On December 13, 2017, the United States Court of Appeals for the Eleventh Circuit held that an independent sales organization can be held liable for all damages suffered by consumers as a result of a merchant’s violation of the Telemarketing Sales Rule (“TSR”).  The court rejected the ISO’s argument that its liability should be limited to the fees it received from the merchants as a result of the merchants’ processing activities.

We previously reported on this case when the action was first filed by the FTC, back in 2013.  The complaint alleged that Newtek Merchant Solutions, the ISO, and its President, violated the TSR.  The TSR provides that it is a deceptive telemarketing act, and a violation, for a person to provide substantial assistance or support to any telemarketer when that person knows or consciously avoids knowing that the telemarketer is engaged in a deceptive telemarketing act, as defined in the regulation.

Lesson One:  An officer of an ISO may be held personally liable for violations of the TSR.

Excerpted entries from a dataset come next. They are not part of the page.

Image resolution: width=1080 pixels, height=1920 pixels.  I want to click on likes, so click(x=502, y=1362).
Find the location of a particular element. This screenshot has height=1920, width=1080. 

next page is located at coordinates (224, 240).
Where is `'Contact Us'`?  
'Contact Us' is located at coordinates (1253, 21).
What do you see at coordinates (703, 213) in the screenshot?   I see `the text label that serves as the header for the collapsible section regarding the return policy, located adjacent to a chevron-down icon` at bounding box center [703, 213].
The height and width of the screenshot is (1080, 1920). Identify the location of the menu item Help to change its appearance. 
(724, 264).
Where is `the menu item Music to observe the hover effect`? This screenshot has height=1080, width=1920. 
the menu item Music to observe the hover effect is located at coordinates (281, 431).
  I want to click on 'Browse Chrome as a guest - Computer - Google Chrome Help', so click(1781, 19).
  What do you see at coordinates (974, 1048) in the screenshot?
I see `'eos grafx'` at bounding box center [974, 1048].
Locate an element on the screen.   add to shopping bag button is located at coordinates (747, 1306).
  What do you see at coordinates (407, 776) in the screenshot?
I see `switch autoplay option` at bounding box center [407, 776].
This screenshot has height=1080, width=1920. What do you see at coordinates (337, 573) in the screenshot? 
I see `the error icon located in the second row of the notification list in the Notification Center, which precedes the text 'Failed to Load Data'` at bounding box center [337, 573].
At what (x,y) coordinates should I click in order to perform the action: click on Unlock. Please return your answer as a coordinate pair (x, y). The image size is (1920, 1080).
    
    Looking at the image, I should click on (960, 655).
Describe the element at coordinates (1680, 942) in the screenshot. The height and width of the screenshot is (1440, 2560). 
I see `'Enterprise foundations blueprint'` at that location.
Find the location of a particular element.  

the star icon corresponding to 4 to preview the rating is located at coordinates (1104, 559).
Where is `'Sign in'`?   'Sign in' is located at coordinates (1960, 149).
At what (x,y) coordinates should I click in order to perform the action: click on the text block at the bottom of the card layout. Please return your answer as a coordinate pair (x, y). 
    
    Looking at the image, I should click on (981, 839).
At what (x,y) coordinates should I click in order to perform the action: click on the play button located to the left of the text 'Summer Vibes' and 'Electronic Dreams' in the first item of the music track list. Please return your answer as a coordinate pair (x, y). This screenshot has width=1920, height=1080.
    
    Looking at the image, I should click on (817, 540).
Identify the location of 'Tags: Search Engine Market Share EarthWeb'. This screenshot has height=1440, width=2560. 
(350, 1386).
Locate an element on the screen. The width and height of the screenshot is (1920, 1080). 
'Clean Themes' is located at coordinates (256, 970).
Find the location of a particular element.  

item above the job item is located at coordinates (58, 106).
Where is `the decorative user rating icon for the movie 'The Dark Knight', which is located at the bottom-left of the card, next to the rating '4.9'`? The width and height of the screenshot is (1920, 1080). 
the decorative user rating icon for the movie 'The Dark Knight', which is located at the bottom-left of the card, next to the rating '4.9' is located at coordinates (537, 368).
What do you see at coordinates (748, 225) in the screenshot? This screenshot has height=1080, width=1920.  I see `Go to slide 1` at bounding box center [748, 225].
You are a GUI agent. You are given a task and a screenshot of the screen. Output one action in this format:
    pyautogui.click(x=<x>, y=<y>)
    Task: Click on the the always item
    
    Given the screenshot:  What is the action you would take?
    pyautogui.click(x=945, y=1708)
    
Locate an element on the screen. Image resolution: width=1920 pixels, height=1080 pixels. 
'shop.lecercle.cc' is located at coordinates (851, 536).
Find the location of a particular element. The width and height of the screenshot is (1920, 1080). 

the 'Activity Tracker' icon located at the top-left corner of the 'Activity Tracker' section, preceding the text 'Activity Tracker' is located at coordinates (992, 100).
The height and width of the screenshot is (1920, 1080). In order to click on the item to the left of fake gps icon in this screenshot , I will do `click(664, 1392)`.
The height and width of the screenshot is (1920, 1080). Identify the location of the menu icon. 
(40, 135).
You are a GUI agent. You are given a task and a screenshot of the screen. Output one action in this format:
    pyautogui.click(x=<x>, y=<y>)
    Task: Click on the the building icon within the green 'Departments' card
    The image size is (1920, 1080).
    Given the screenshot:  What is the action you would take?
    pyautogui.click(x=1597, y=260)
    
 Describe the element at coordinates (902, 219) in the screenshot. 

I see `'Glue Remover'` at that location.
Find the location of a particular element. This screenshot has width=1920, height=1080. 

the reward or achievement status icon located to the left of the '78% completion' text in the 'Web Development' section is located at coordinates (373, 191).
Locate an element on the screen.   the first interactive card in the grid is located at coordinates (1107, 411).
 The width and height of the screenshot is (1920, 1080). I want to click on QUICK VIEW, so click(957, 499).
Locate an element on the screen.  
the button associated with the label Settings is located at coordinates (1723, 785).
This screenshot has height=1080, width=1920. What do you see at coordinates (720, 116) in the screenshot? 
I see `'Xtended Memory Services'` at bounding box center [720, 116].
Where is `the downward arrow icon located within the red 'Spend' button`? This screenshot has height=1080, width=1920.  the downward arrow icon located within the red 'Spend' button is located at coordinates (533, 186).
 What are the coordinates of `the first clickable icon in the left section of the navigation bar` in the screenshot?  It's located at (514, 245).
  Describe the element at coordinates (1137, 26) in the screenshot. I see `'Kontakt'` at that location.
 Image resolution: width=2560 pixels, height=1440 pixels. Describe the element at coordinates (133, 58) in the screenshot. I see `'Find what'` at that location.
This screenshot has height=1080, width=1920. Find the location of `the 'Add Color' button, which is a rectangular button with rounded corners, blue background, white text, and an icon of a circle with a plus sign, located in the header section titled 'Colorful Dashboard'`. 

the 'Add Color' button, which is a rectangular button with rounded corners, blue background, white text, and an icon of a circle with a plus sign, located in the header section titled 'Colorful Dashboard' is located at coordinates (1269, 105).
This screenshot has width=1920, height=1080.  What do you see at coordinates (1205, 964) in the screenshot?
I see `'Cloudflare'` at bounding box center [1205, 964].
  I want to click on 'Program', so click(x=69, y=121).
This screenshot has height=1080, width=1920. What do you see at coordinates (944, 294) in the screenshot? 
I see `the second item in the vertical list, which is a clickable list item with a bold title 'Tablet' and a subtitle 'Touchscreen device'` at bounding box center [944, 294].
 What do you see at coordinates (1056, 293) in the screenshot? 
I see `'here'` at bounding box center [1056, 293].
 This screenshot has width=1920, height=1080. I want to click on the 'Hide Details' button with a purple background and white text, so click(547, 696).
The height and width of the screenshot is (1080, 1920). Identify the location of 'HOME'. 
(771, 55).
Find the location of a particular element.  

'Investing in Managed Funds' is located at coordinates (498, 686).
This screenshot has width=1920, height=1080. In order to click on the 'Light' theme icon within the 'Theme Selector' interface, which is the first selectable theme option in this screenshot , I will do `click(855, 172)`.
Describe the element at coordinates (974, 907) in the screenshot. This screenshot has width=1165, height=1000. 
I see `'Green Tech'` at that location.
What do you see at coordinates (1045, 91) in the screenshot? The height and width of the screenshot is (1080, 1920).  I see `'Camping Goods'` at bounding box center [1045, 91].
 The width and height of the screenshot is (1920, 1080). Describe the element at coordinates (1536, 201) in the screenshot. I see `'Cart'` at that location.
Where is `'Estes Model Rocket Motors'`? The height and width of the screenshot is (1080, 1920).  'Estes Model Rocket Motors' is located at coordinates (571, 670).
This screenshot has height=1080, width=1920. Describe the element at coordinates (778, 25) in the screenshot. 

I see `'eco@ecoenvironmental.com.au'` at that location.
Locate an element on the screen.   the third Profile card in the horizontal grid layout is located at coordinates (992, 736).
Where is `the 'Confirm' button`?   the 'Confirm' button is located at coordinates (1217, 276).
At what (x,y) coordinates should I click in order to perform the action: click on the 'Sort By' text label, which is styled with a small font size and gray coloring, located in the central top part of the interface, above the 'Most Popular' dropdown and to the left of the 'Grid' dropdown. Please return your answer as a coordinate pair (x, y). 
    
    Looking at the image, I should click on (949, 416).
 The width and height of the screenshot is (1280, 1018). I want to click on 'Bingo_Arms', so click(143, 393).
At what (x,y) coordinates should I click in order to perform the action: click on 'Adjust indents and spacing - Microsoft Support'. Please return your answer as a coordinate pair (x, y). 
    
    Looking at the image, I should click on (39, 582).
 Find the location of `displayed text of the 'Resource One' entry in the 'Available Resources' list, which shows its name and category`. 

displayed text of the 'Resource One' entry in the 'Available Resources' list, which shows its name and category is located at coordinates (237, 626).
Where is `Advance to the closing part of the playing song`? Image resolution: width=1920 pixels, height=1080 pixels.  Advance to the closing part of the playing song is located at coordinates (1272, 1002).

The FTC maintained that Newtek’s payment processing services enabled the charges on consumers’ card accounts to clear through the card networks and that without the ISO’s assistance, it would have been impossible for the merchant to charge consumers fees for its deceptive interest rate reduction services.  Further, Newtek allegedly knew that many of the merchants’ accounts were connected to operations that were likely engaged in fraud. The underlying scheme involved the merchants’ promises that they would reduce the interest rates on consumers’ credit cards if they paid between $600 – $1,000 to the merchants.  The scheme generated more than $2.5 million in credit card payments.

According to the Court, “despite several glaring red flags” including an unusually high number of chargebacks, the ISO opened one and then a second merchant account.  In a previous action, the FTC prevailed against the ISO and its President in holding them liable for the fraud perpetrated by the merchants.

Lesson Two:  An ISO may be liable under the TSR for the fraud perpetrated by one of its merchants.  Be careful who you agree to process for.

The issue in the December action was the amount of the damages to be awarded against the ISO.

The Court of Appeals held that “a violation of the TSR’s substantial assistance rule can support joint and several liabilities to the extent of the unjust gains.”  It rejected the ISO’s argument that damages should be apportioned between the defendants or that the ISO should only be obligated to disgorge the amount of the fees the ISO retained from processing credit card transactions.

Lesson Three:  An ISO may be liable for all damages incurred as a result of its fraudulent merchant.

This opinion appears to be the first of its kind interpreting the liability provisions of the TSR as applied to ISOs.  It is a wake-up call that ISOs must listen to in order to avoid potential exposure far exceeding the number of processing revenues.